高特异性聚合酶链式反应技术鉴别中药材乌梢蛇真伪的方法

摘要

本发明是利用DNA分子遗传标记技术鉴别中药材乌梢蛇真伪的方法。设计了一对高特异性鉴别引物，通过高特异性聚合酶链式反应(PCR)技术鉴别中药材乌梢蛇与市场上常见的伪品：滑鼠蛇、黑眉锦蛇、红点锦蛇、王锦蛇、赤链华游蛇、玉斑锦蛇、赤链蛇、灰鼠蛇、眼镜蛇、三索锦蛇。使用此方法鉴别乌梢蛇的真伪，只通过简单的乌梢蛇及其伪品的DNA提取、PCR特异性扩增、电泳检测三步即可完成对药材真伪的鉴别。操作简单、易于掌握、准确性高。

主权项

1.一种高特异性聚合酶链式反应(PCR)技术鉴别真伪乌梢蛇的方法，其特征在于：DNA模板提取、PCR扩增、电泳检测三个步骤。

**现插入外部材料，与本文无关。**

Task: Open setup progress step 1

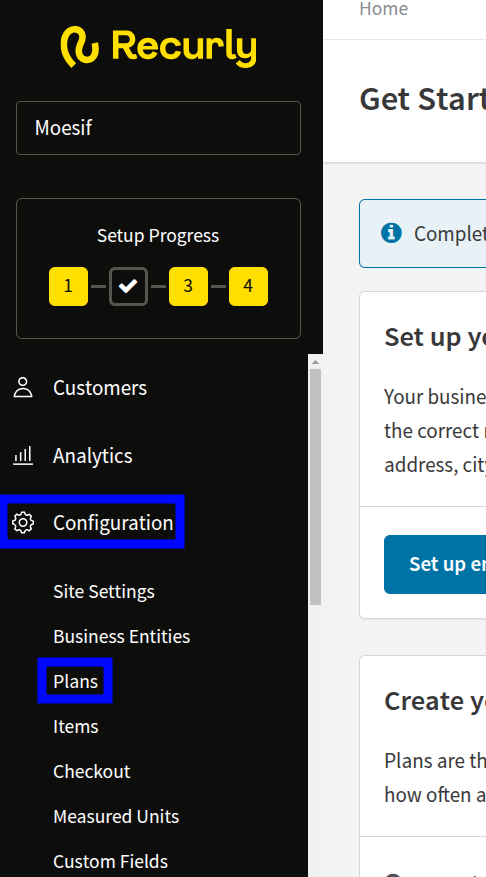Action: pos(68,286)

模板DNA的提取：选取无霉变和虫蛀的药材标本肌肉部分1g，置于研钵中经液氮速冻后研成粉末，将粉末速转移至50ml离心管中，加入6ml已灭菌的匀浆缓冲液(蔗糖0.25mol/L，Tris-Hcl 10mmol/L PH＝8.0，Na2EDTA 1mmol/L PH＝8.0)进行混匀，加入蛋白酶K至终浓度为150μg/ml，再加入10％SDS至终浓度为0.8％。55℃水浴中3-4h，其间轻摇数次，取出冰浴至4℃，400g离心5min，取上清液，加入等体积Tris饱和酚抽提，混匀10min，两相成乳状，5000g离心15min，取上层水相，重复一次，再用CHCl3抽提两次。CHCl3抽提离心后取上层水相加入两倍无水乙醇沉淀DNA，-20℃冰箱中过夜。第二天取出，5500g离心15min，沉淀物用70％EtOH洗涤两次，室温挥干EtOH，用适量TE溶解DNA，-20℃备用PCR扩增：PCR反应体系30μl含10mmol/l Tris-HCl PH＝8.0，50mmol/l KCl，0.1％TritonX-100，1.5mmol/l MgCl2，1.5mmol/ldNTPs，两种高度特异性鉴别引物HWL-1即5’-GCGAAAGCTCGACCTAGCAAGGGGACCACA-3’和HWH-1即5’-CAGGCTCCTCTAGGTTGTTATGGGGTACCG-3’，各10pmol/l，DNA模板约100ng，反应在(PTC-100)基因扩增仪上进行扩增；循环参数：95℃预变性4min；95℃变性40S，65℃退火1min，72℃延伸30S；10个循环；95℃变性40S，60℃退火1min，72℃延伸30S；15个循环；72℃延伸5min。电泳检测：PCR实验中设置无模板DNA的阴性对照，反应完成后，取5μl反应液经EB染色，1.8％琼脂糖凝胶电泳，紫外凝胶成像观察，在310bp-320bp范围内处扩增出明亮唯一条带的样品即为正品乌梢蛇，混淆品均应无任何条带出现。